In early March, Health Minister Sussan Ley announced that she was scrapping the $5 optional GP co-payment announced in December 2014. This is the Coalition’s third backdown in three months on the GP co-payment. It is a victory—but the Coalition is still at war on Medicare.
Even while Abbott was telling parliament that the Medicare co-payment was “dead, buried, cremated”, Ley was flagging a “Plan C” Medicare attack in May budget.
Just as important, the Coalition are keeping the Medicare rebate frozen until 2018. By keeping the Medicare rebate at 2013 levels until 2018 the government is cutting $1.3 billion out of Medicare, the equivalent of $3 per GP visit. Health economist Stephen Duckett was right to call this a “co-payment by stealth”.
When Howard froze the rebate bulk-billing rates fell by 20 per cent in a couple of years. Some GPs are already ditching bulk-billing and charging the AMA rate of $70 for each visit. This will continue until indexation on the rebate is fully restored.
Medicare has been at the heart of Abbott’s woes. It was part of what drove the anger as Victorian and QLD voters took to the ballot box in recent state elections, and a key factor in the backbench revolt against Abbott’s leadership in February.
The fact that, in the face of this, the Liberals are trying for yet another Medicare “reform” shows how deeply they oppose universal healthcare.
Not only do they detest the idea that people can access high quality healthcare as a right, regardless of their income, but they see bulk-billing as a block on the profits that private health corporations could be making out of primary healthcare.
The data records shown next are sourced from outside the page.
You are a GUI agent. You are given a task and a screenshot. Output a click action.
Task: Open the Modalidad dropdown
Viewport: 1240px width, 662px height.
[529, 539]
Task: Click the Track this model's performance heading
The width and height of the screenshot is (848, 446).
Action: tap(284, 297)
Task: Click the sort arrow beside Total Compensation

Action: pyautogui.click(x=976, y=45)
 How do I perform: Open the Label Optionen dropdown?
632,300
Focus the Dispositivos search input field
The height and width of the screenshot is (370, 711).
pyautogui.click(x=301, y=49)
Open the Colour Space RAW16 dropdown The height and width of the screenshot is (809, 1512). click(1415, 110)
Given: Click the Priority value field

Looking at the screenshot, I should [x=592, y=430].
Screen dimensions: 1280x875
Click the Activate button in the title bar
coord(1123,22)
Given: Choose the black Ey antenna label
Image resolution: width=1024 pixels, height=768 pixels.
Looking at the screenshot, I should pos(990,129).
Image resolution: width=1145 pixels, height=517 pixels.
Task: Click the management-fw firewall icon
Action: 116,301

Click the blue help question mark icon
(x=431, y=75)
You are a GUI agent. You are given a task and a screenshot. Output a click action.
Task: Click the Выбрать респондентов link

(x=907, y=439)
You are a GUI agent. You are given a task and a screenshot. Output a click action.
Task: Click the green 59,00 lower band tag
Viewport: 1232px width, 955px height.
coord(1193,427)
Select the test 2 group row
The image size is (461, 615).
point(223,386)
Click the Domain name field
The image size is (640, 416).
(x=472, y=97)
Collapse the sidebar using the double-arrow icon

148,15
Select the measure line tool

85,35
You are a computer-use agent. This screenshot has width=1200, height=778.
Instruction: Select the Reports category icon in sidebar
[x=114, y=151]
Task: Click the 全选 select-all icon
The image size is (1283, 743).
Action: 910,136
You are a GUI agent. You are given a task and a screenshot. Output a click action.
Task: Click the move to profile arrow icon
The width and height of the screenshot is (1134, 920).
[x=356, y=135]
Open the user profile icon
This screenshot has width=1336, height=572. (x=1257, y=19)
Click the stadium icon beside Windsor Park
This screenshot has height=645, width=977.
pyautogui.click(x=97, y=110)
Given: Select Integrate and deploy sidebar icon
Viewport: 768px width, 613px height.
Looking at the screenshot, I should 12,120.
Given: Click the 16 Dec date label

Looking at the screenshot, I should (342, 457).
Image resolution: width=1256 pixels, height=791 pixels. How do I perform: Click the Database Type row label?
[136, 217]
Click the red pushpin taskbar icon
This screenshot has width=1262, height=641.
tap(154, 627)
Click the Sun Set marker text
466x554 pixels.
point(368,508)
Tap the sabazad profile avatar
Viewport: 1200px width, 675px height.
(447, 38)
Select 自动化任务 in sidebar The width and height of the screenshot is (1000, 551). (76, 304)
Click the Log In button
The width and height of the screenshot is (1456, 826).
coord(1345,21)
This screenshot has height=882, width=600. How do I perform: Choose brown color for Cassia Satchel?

While the rebate freeze eats away at Medicare bulk-billing, the Liberals are also trying to eat away at community support for universal access, taking every opportunity to recast Medicare as a safety net for the poor and disadvantaged and asserting (contrary to all the evidence) that bulk-billing is “unsustainable”.
But universal health means bulk-billing for all. We need to fight to keep Medicare universal, keep Medicare public and keep Medicare fully-funded.